Apple reajusta valores de MacBooks e iPads por conta da escassez de chips de memória

FOTO: ADAM GRAY/BLOOMBERG/GETTY IMAGES

A Apple reajustou para cima os valores de alguns de seus dispositivos mais vendidos, como o iPad e o MacBook. O motivo do aumento é a alta nos custos de chips de armazenamento e memória, impulsionada pela forte expansão da inteligência artificial.

Com efeito imediato, a tabela foi atualizada para o Neo (o MacBook de entrada da marca), que saltou de US$ 599 para US$ 699. O iPad mais acessível subiu de US$ 349 para US$ 449, enquanto o iPad Mini sofreu um acréscimo de US$ 100, passando a custar US$ 599.

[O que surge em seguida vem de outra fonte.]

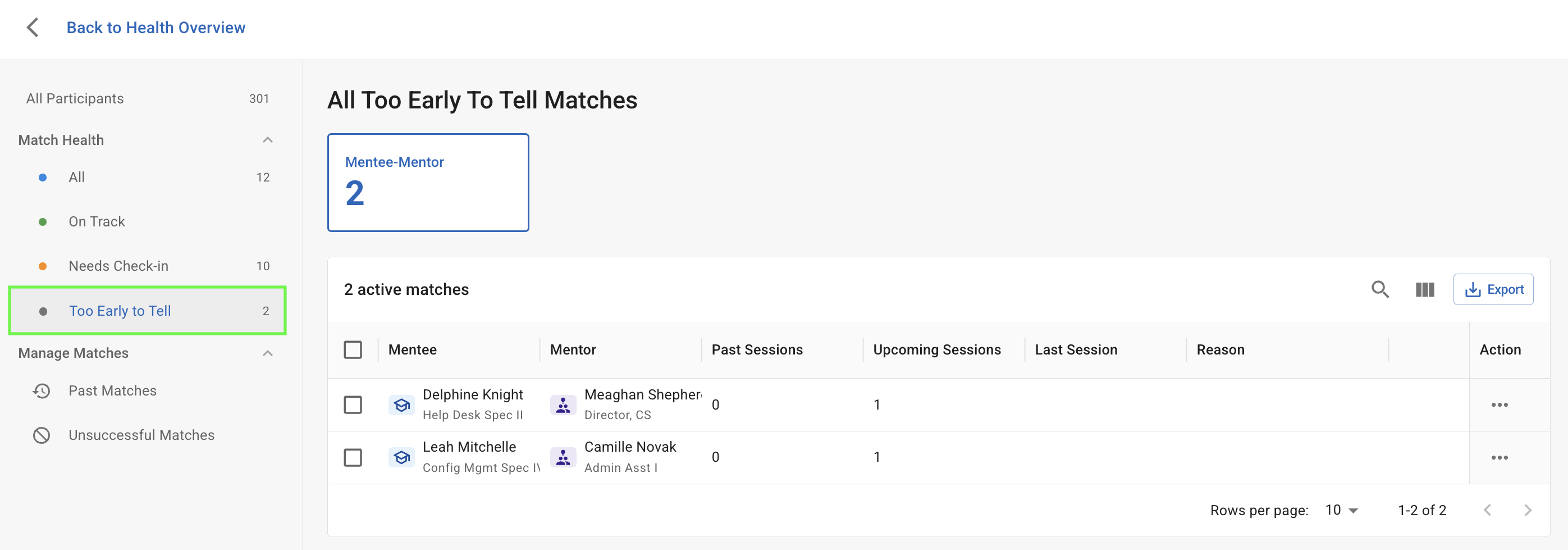Viewport: 1568px width, 550px height.
Task: Collapse the Match Health section
Action: pyautogui.click(x=267, y=140)
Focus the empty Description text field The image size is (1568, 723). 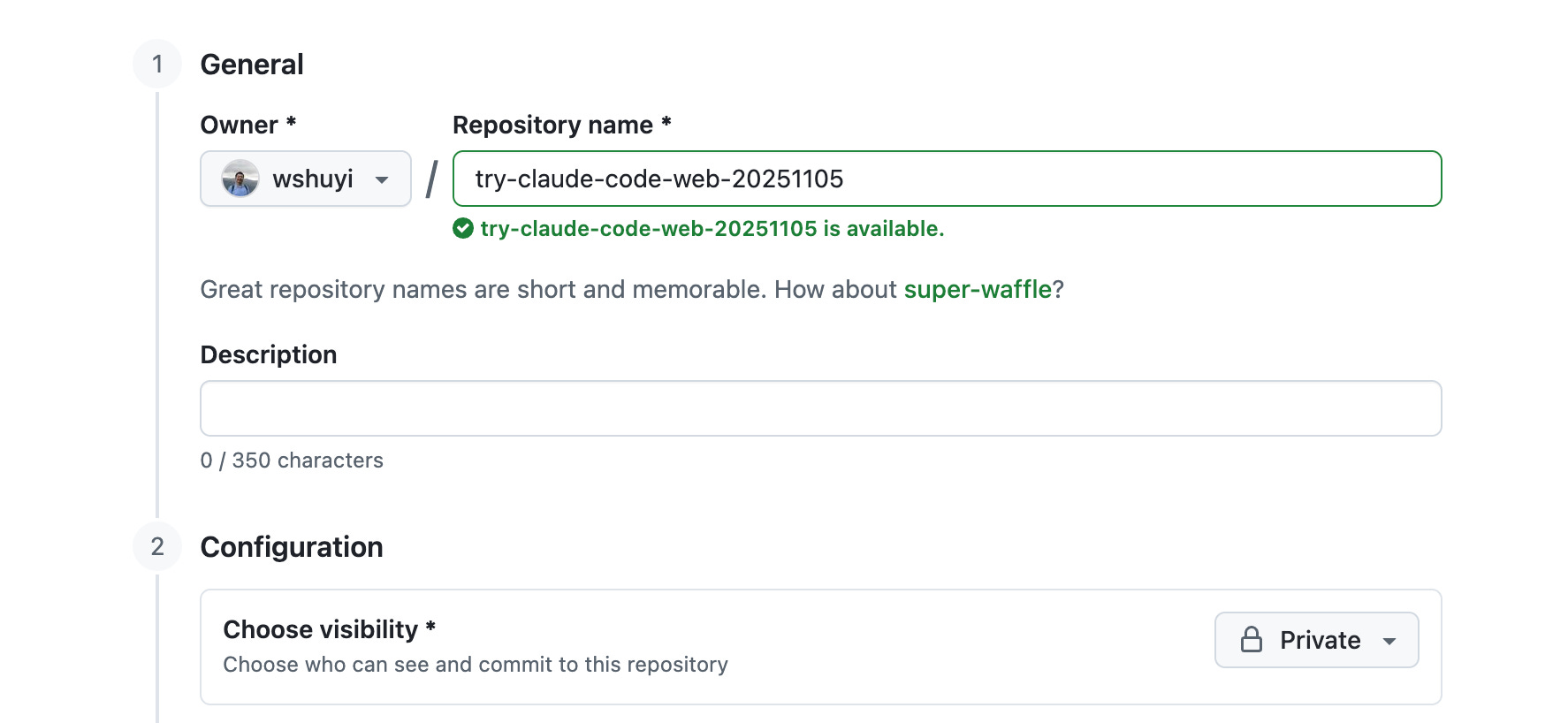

Outros aparelhos que ficaram mais caros foram a Apple TV (de US$ 129 para US$ 199), os óculos de realidade mista Apple Vision Pro (que subiram US$ 200, chegando a US$ 3.699) e a caixa de som HomePod (de US$ 299 para US$ 349).

Os novos preços já entraram em vigor na página oficial da Apple nesta quinta-feira. Contudo, grandes varejistas como Target e Best Buy ainda exibiam os valores antigos em seus sites.

Em nota oficial, a gigante de Cupertino explicou que a proliferação de centros de dados voltados para IA gerou uma “busca sem precedentes por memórias e armazenamento”, ressaltando que “jamais testemunhou uma elevação de preço de componente tão expressiva e em tão pouco tempo”.

“Atingimos um patamar em que se tornou inevitável repassar os custos para vários de nossos produtos, a começar pelos reajustes de hoje no Mac e no iPad”, declarou um porta-voz da empresa. “Estamos cientes de que esta é uma notícia desagradável e não estamos medindo esforços para reverter a situação.”

Como reflexo, as ações da Apple (AAPL) despencaram 6,1% na quinta-feira, registrando o pior desempenho diário da empresa em mais de doze meses.

Na semana passada, o CEO Tim Cook já havia alertado os consumidores sobre o impacto iminente nos preços, classificando a medida como “inevitável” diante da escassez de semicondutores. A enorme quantidade de data centers de IA em construção inflou tanto a demanda quanto o preço dos chips, fazendo com que fabricantes de componentes, como a Micron, registrassem lucros recordes.

“Estamos nos esforçando ao máximo para amortecer esses aumentos absurdos que estão sendo repassados para nós, tentando poupar o bolso dos nossos clientes, mas o cenário se tornou insustentável”, revelou Cook em uma entrevista anterior ao Wall Street Journal.

O cenário atual prova que nem mesmo a Apple — uma das corporações mais ricas do planeta e dona de uma cadeia de suprimentos altamente robusta — consegue escapar do encarecimento global das memórias, um problema que já reverbera por todo o setor de eletrônicos de consumo.

Apesar dos reajustes generalizados, as linhas de iPhones e AirPods não sofreram alterações de preço por enquanto.